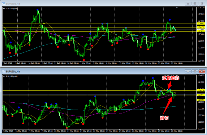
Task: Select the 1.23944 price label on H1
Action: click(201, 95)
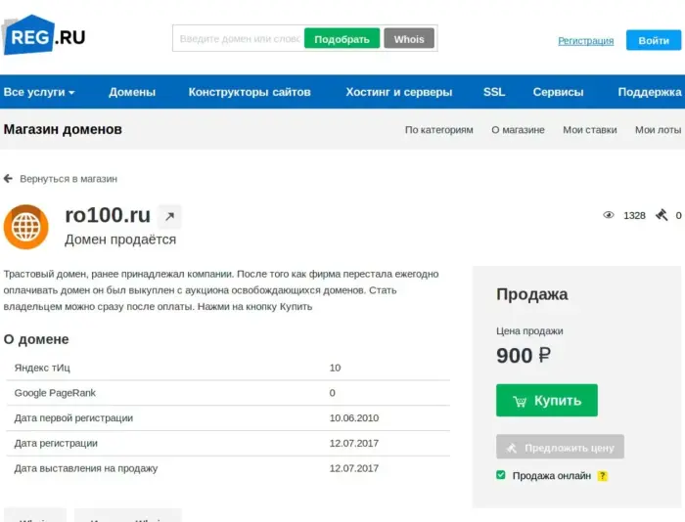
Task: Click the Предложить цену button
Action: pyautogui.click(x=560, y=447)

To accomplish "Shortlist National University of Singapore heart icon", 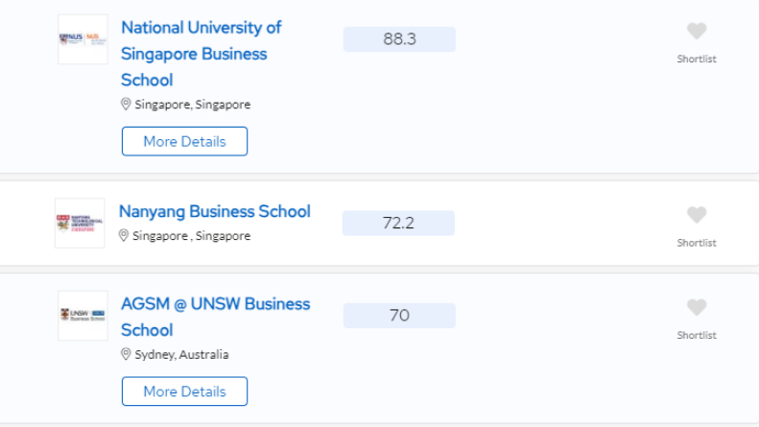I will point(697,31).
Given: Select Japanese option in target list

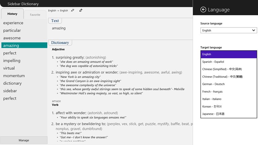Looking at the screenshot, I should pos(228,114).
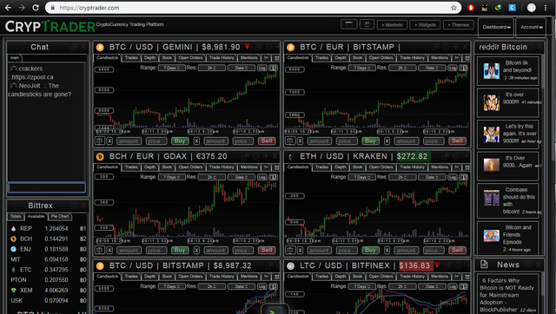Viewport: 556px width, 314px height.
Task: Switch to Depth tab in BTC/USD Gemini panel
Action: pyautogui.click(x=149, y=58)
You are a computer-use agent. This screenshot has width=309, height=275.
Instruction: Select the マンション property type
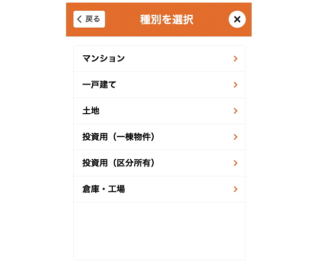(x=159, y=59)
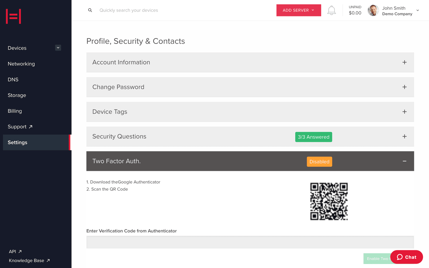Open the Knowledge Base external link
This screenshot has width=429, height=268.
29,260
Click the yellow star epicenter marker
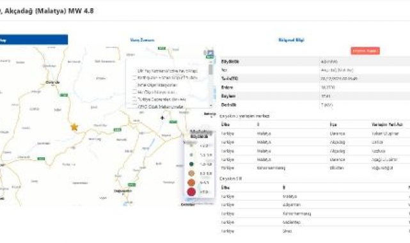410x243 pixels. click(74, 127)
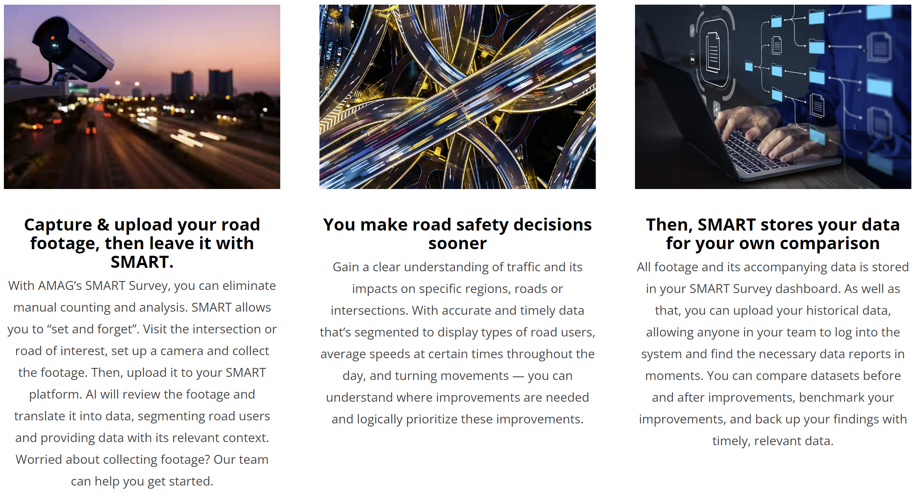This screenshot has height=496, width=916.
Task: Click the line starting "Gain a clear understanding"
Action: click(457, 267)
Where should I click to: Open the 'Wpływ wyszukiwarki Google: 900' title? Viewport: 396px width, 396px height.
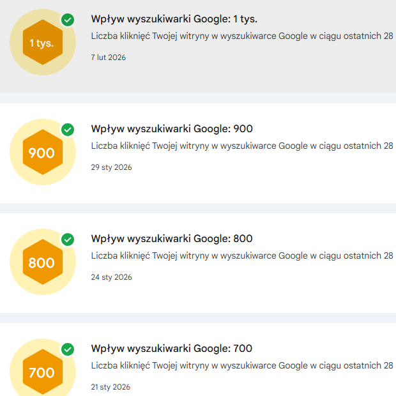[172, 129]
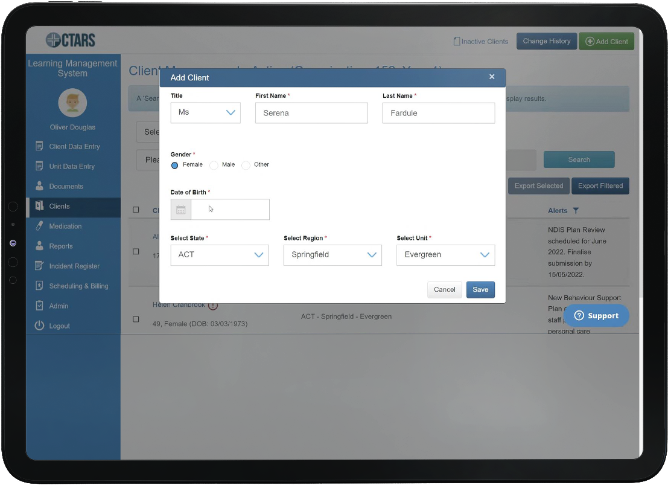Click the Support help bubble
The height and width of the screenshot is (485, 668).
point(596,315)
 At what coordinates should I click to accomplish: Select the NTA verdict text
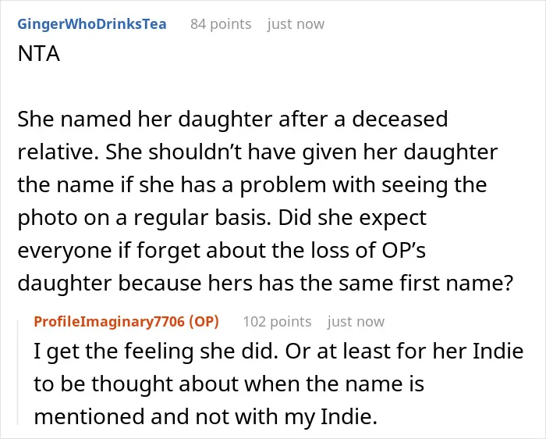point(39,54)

* * *

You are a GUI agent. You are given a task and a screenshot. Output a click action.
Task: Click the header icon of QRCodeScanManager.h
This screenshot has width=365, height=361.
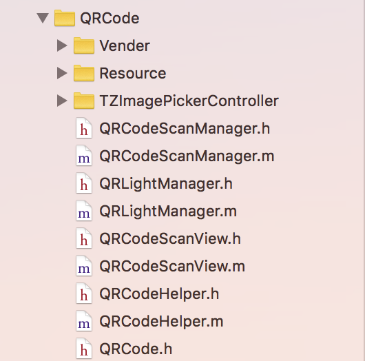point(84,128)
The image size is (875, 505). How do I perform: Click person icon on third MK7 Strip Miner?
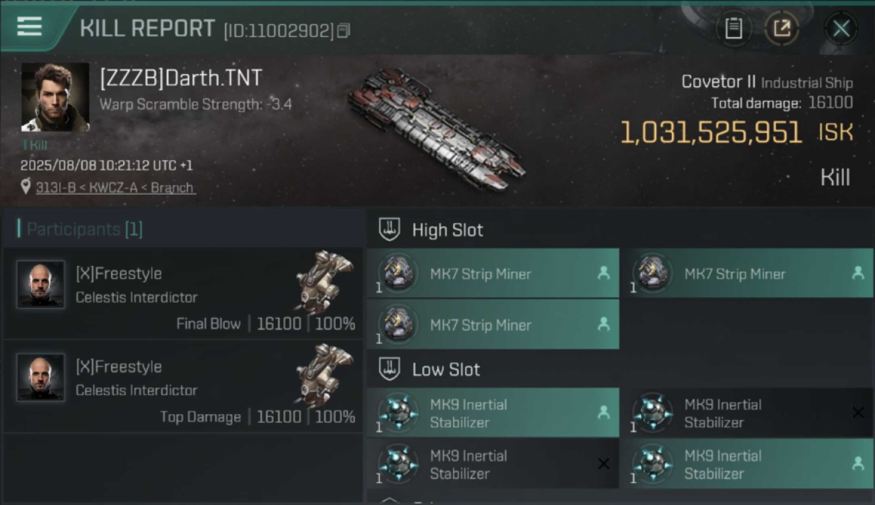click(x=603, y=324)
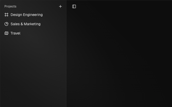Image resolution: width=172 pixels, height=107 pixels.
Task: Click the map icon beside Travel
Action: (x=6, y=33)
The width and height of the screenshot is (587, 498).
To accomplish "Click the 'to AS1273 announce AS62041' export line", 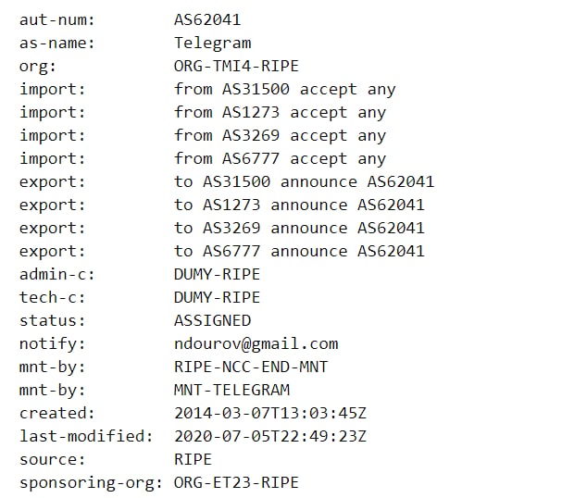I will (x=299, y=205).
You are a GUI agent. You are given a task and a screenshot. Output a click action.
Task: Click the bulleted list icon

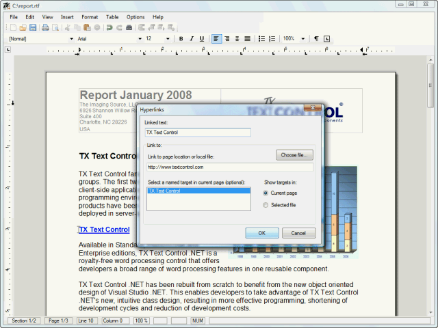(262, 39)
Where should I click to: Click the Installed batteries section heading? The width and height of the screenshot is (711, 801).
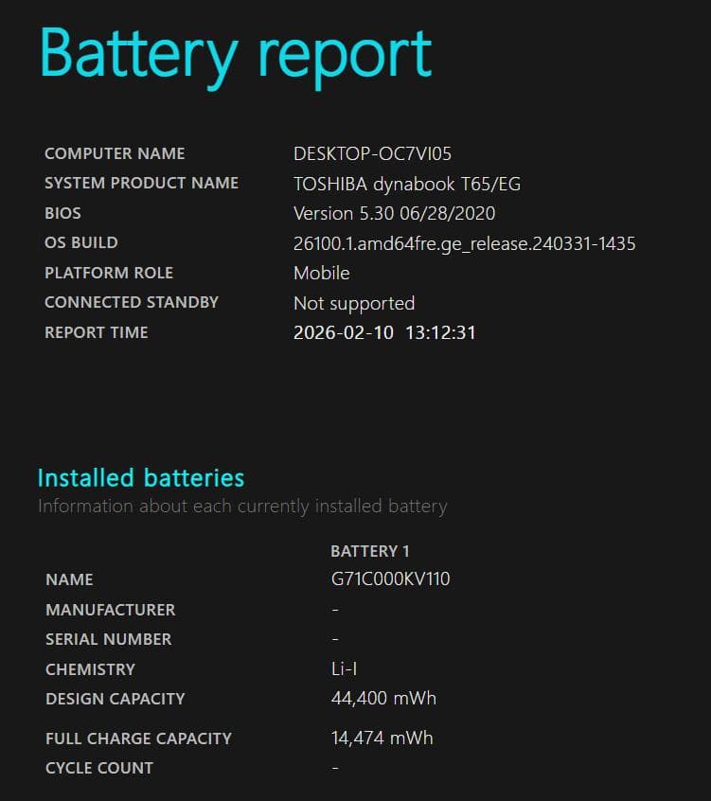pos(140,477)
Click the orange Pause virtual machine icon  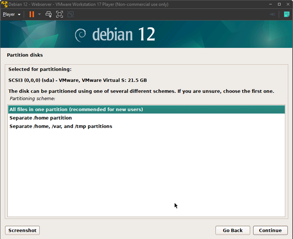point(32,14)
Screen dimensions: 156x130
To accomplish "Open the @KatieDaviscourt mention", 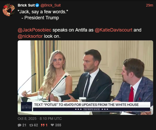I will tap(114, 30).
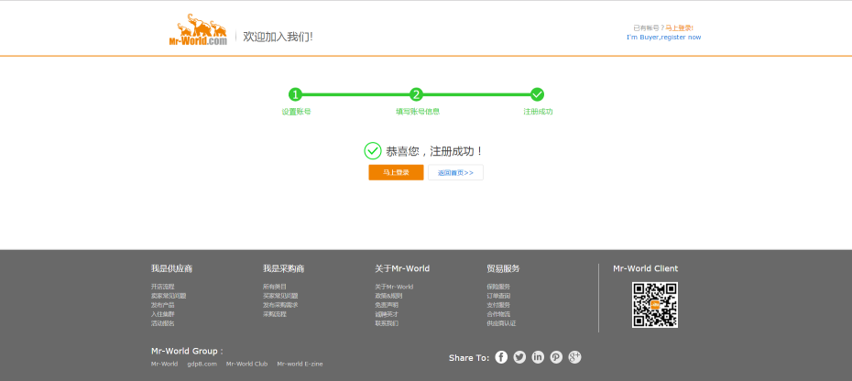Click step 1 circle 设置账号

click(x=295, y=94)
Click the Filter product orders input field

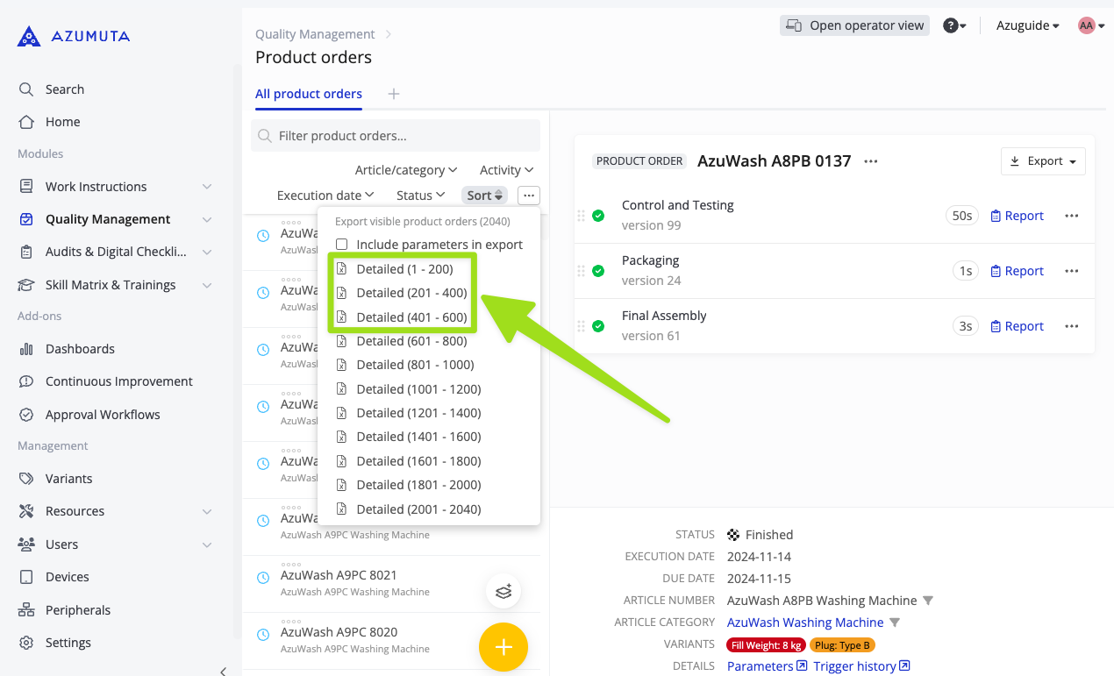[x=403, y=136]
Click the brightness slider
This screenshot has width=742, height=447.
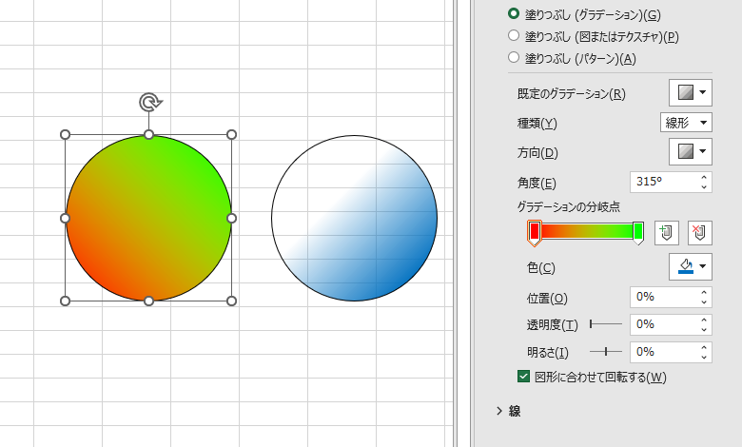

==

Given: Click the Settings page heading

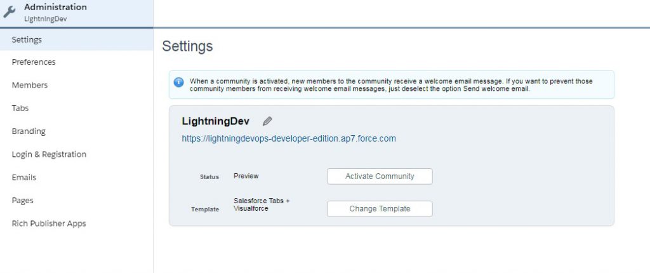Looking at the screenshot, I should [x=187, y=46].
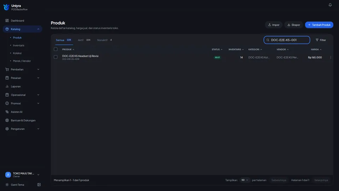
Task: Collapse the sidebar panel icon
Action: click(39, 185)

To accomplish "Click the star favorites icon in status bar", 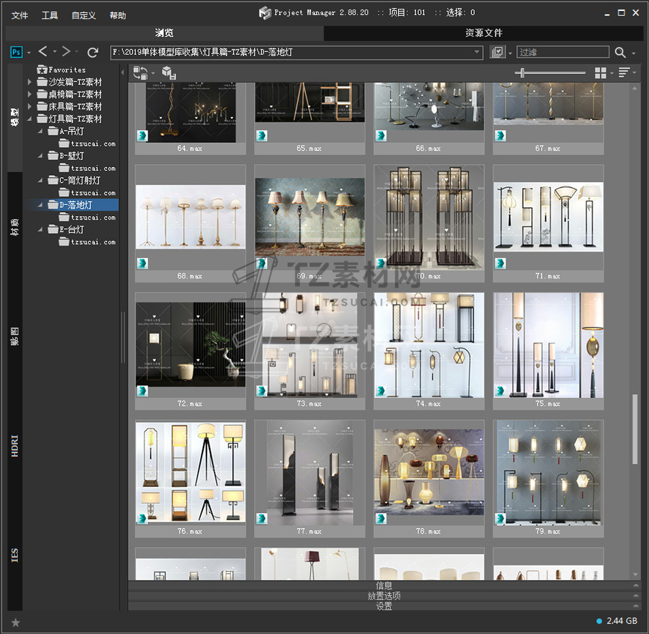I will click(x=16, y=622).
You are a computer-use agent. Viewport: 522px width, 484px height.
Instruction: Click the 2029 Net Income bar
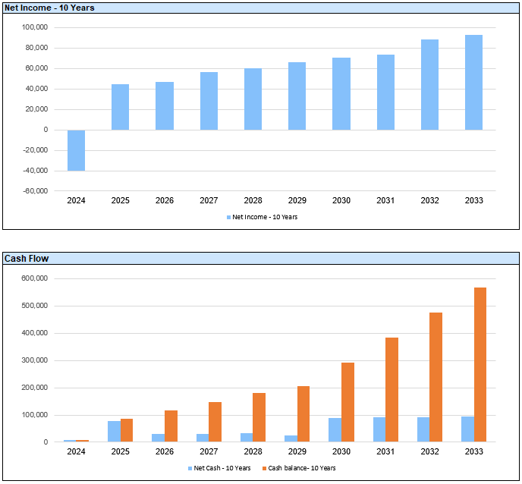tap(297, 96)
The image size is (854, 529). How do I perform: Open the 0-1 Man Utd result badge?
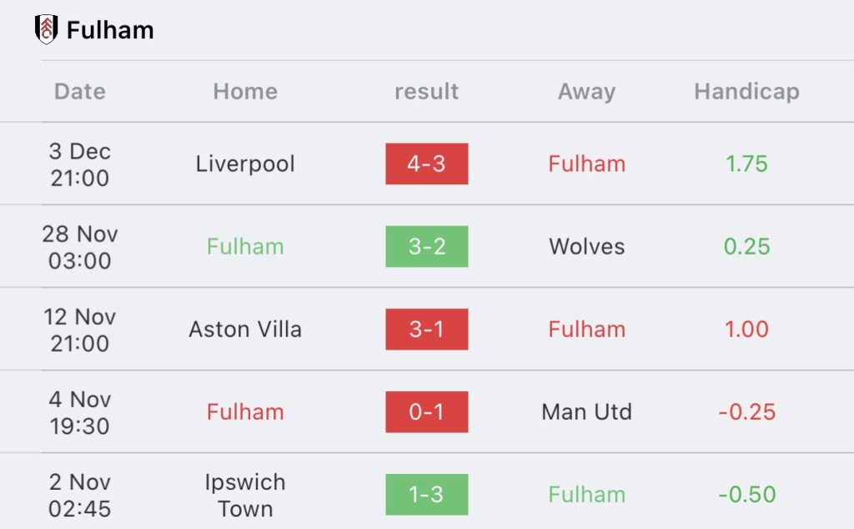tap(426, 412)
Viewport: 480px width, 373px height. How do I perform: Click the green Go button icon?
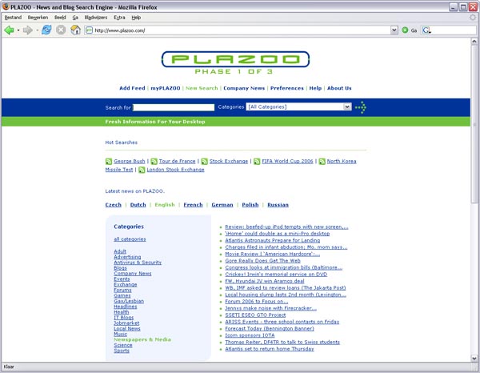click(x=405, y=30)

Task brief: Scan the data above; copy every line where "agent" appears.

Task answer:
You are a computer-use agent. This screenshot has width=309, height=275.
You are a GUI agent. You are given a task and a screenshot. Output a click action.
You are a GUI agent. You are given a task and a screenshot. Output a click action.
You are a computer-use agent. Viewport: 522px width, 484px height.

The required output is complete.